The Celsius Network recently suffered from a liquidity crisis that forced the crypto lender to halt withdrawals, swaps, and transfers. Amid reports that the company is considering filing for bankruptcy, new details show that the lender was involved in risky leveraged crypto trading techniques.
Celsius used client funds for high-risk investments
A report from Arkham Intelligence said that the Celsius Network failed to hedge against risks resulting in losses. One of the bad investment choices that Celsius is believed to have made was working with investment firm KeyFi, whose CEO recently resigned after being associated with the 0xb1 yield farming account.
The Arkham research noted that assets belonging to 0xb1 were part of Celsius’ liabilities to its clients. The yield farming protocol obtained $534 million worth of digital assets from Celsius between August 2020 and April 2021.
Your capital is at risk.
The blockchain analytics firm further added that Celsius and 0xb1 had made 220 transactions in batch sizes of between $10 and $28 million. These funds were later used by 0xb1 to invest in yield farming projects like supplying liquidity to decentralized exchanges (DEXs) and DeFi protocols such as AAVE and Compound. 0xb1 even purchased non-fungible tokens valued at $6.3 million.

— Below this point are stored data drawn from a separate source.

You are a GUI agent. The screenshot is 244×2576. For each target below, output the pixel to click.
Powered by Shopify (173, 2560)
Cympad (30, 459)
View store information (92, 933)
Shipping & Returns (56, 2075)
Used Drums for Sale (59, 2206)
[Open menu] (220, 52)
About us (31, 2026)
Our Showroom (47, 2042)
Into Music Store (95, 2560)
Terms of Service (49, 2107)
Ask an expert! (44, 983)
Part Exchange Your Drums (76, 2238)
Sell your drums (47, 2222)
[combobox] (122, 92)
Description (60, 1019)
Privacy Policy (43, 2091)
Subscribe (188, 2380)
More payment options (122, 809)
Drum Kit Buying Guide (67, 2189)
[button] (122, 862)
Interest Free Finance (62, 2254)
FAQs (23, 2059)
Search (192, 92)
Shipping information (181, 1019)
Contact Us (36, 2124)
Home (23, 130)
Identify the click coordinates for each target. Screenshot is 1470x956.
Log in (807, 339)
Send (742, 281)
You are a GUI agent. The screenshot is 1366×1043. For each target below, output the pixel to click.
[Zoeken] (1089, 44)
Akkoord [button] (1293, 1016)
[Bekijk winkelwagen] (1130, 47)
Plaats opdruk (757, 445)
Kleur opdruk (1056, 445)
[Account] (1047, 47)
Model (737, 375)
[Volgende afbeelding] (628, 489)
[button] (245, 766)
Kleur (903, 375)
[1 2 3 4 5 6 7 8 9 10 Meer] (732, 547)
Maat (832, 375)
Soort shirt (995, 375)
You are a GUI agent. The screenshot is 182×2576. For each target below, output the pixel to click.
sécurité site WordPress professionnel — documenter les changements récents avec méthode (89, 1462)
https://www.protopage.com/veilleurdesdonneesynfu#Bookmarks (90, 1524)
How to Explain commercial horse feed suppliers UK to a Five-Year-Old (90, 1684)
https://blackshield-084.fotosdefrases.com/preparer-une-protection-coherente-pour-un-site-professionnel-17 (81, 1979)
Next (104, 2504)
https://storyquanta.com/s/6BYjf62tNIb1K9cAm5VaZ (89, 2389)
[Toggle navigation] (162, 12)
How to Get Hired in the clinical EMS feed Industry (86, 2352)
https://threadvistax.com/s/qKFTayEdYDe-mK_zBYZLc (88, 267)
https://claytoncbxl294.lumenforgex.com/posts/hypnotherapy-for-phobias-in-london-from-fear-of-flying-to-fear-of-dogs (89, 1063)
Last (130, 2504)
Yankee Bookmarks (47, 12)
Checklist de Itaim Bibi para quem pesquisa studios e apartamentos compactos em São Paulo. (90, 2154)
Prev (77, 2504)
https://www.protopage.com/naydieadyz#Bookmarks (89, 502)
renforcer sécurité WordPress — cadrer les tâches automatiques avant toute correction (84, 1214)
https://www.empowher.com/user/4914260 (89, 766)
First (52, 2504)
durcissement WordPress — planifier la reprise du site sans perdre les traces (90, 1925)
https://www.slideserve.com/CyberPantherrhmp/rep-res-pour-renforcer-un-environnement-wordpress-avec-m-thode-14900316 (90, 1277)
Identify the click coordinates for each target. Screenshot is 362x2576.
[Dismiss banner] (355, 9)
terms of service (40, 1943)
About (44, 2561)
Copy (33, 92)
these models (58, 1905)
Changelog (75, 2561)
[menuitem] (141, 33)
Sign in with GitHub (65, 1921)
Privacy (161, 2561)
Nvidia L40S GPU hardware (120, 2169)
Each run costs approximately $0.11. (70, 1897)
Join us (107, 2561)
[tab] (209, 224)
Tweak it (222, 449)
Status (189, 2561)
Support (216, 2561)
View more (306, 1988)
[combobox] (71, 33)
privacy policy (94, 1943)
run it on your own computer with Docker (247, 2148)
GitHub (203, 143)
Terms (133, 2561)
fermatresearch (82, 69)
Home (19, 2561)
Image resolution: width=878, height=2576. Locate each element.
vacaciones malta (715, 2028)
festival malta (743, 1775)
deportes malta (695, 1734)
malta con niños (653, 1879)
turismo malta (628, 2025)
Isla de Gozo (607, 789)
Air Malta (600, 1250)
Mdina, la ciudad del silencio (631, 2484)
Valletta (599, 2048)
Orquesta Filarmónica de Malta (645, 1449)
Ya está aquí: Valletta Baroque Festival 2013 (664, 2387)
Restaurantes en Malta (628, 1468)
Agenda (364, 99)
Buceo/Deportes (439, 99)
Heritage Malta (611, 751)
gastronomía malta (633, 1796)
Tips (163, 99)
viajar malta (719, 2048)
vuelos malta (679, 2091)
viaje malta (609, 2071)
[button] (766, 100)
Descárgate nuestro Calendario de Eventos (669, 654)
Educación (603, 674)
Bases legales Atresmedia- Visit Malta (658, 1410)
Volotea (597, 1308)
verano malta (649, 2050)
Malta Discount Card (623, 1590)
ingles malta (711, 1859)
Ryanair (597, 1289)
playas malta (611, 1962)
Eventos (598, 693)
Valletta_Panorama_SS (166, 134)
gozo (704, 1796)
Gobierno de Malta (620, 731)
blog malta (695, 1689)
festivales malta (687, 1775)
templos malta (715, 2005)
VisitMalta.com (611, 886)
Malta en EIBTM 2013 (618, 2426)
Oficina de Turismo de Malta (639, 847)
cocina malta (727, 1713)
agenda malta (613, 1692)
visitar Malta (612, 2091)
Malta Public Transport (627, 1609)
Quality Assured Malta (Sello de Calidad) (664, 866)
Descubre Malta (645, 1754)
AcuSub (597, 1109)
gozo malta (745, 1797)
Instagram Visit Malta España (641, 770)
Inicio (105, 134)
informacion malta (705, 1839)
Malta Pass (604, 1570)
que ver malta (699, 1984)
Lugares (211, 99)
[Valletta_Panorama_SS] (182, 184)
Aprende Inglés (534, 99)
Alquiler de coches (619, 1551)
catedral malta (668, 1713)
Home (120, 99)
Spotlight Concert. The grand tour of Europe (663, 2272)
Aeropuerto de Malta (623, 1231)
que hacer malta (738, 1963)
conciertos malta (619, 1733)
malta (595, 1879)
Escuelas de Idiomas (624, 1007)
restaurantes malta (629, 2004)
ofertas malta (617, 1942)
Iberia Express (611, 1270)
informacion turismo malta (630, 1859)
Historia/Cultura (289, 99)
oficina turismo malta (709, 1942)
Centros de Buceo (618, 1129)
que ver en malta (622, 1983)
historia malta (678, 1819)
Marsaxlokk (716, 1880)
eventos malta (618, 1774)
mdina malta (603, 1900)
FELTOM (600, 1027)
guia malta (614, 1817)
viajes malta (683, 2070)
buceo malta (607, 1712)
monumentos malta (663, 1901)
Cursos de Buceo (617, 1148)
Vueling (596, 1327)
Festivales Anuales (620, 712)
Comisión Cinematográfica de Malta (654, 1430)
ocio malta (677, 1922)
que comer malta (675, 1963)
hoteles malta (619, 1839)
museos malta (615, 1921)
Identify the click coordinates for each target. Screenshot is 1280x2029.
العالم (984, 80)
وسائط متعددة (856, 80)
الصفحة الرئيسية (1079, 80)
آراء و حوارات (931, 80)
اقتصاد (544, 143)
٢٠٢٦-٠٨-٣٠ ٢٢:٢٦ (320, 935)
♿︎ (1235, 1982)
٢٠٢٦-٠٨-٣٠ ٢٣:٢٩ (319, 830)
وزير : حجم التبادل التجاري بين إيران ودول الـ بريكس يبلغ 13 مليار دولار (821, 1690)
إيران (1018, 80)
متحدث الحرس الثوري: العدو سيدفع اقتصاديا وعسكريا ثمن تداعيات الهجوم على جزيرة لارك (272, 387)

Data provided by analytics firms shows that Celsius transferred a large amount of funds to 0xb1. An audit by Chainalysis in December 2020 showed that Celsius had $3.31B in assets under management. At the time of the audit, Celsius sent $365 million to 0xb1, over 10% of the entire Celsius AUM, in December 2020.
The report further stated that Celsius operated on a business model where it held on to the difference between returns and the interest paid to users. Therefore, while users could view their rewards on their account dashboard, these rewards did not actually exist. By working with 0xvb1, Celsius ran out of customer funds and could not repay the earned interest.
KeyFi former CEO sues Celsius
The fiasco between Celsius and 0xb1 is still unfolding. Jason Stone recently alleged that Celsius used customer funds to manipulate the prices of the CEL token. Stone also alleged that Celsius was operating a Ponzi scheme, and the failure to facilitate withdrawals proved that the platform was a Ponzi.
Stone said that the 0xb1 address was created in August last year to allow Celsius to send customer deposits to KeyFi, where they could be managed and invested.